31 Mart 2024 yerel seçimlerinde büyük yenilgi alan Erdoğan ve partisi açısında bu sonuç, sadece bir güç/meşruiyet kaybı değildi. Hemen ertesinde Bağdat ziyaretinde yaşanan fiyasko ile birlikte zincirleme “kötü gidiş”in emareleriydi. Arkasından zincire eklemlenen kötü halkalardan bir tane de Erdoğan-Biden görüşmesinin ertelenmesiyle ABD’den geldi.
“Kötü kötüyü çekermiş” mi diyelim; psikolojik/terapötik çözümlemelerde söylenegelen “kendini gerçekleştiren kehanet” mi yoksa?
Bağdat Ziyareti
Bağdat ziyaretinde beklenen sonuç gerçekleşmedi. Zira Erdoğan giderken bu yaz başında KÖH’e yönelik yapacağı “büyük operasyonun” desteğini Irak hükümetinden bulamadığını ve bu stratejik yönelimine ortak edemediğini görüyoruz. Bağdat KÖH’e Ankara’dan farklı baktığını yine vurguladı. Türkiye “terörist örgüt” dese de Irak KÖH’ü daha çok bir siyasi hareket olarak görüyor.
Hiç mi bir şey olmadı? Yine de bir şeyler oldu. Yirmi tane mutabakat ve tutum belirleme anlaşması oldu. Ama hepsini de görüntüyü kurtarma olarak saptayabiliriz.
Şu bir gerçek ki Irak hükümeti, “KÖH’ün Türkiye’yi tehdit etmesini istemiyoruz ama KÖH’ü de siyasi hareket olarak görüyoruz” diyor ve Türkiye’nin Irak sınırlarından derinlemesine gerçekleştirdiği operasyonlardan da rahatsızlığını dile getiriyor.
Erdoğan’ın Üç Kozu
Kendi stratejisinde ortaklık sağlamak ve ilgili devletleri ikna etmek için Erdoğan’ın elinde üç koz var.
Birincisi “su” meselesi. Burada bir anlaşma sağlandı ama Irak’ın istediği gibi olmadı. İstenen miktarda suyun salınması teklifi Türkiye tarafından kabul edilmedi. Ama de bunun altyapısını oluşturma girişiminde, yani ekonomik olarak ortak yatırım yapma konusunda, prensipte anlaşıldı.

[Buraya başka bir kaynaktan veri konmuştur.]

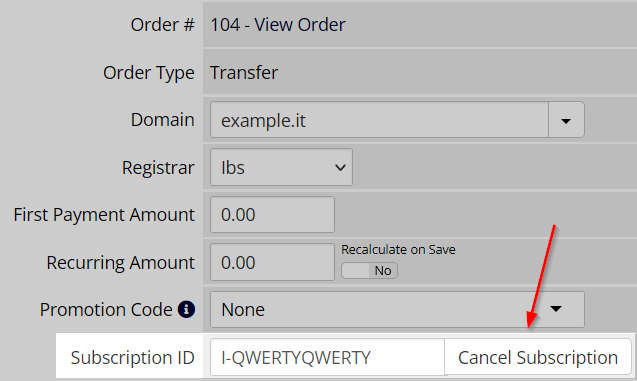
Task: Focus the Recurring Amount field
Action: 272,262
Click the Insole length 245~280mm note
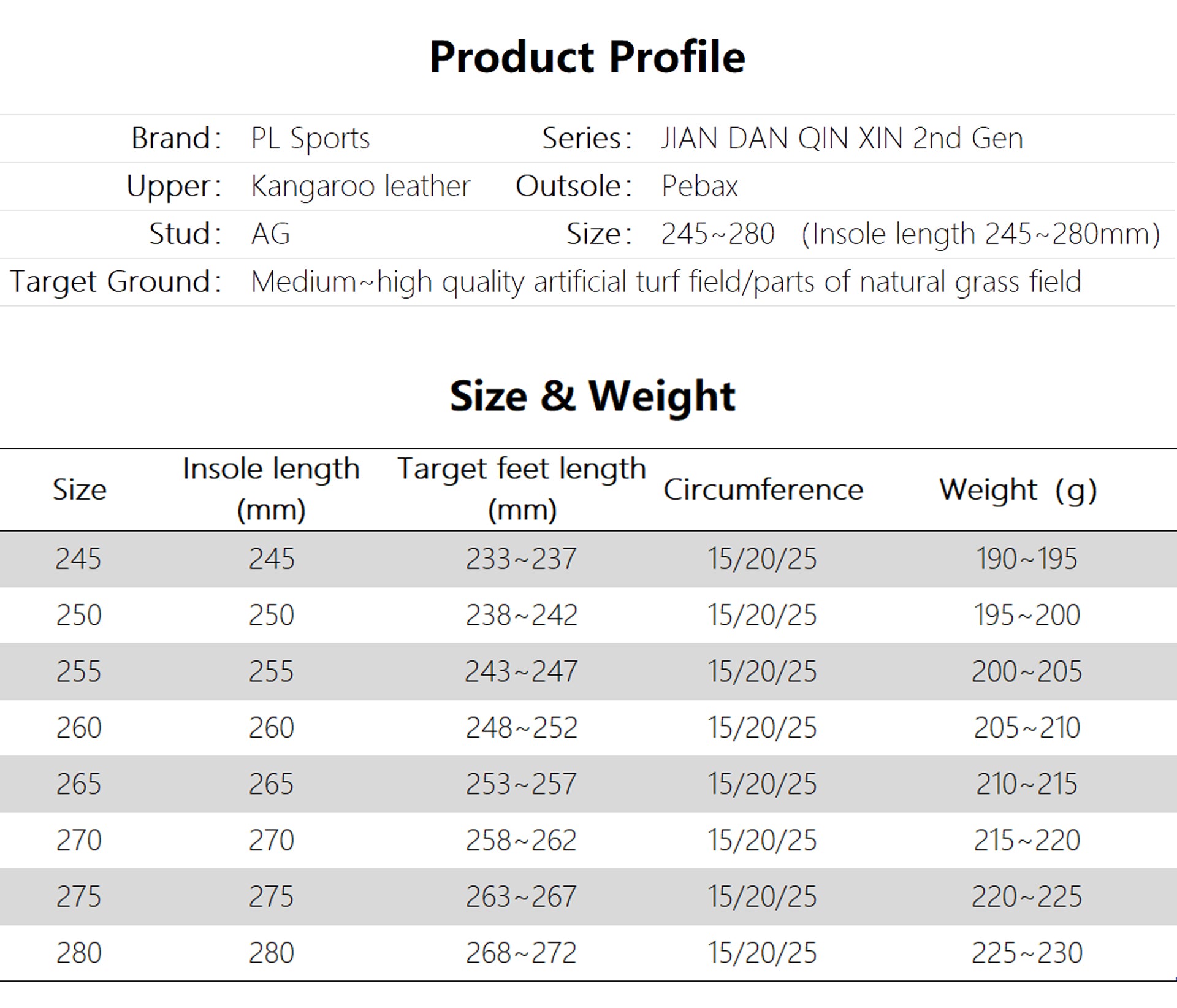 981,234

İkincisi ise “kalkınma yolu” projesidir. Faw limanından Türkiye’ye oradan da batıya uzanan ekonomik bir kalkınma yolu. Bunu ABD de destekliyor ve şimdilik Katar, BAE, Irak, Türkiye bu konuda anlaştı, bunda sorun yok. Öyle görünse de aslında bir sorun var: Erdoğan’ın bunu “güvenlik stratejisi” içinde ele alarak hareket etmesi. “Büyük operasyonla” KÖH’ü yenerek yolun güvenliğini sağlayabileceğini iddia etmesi.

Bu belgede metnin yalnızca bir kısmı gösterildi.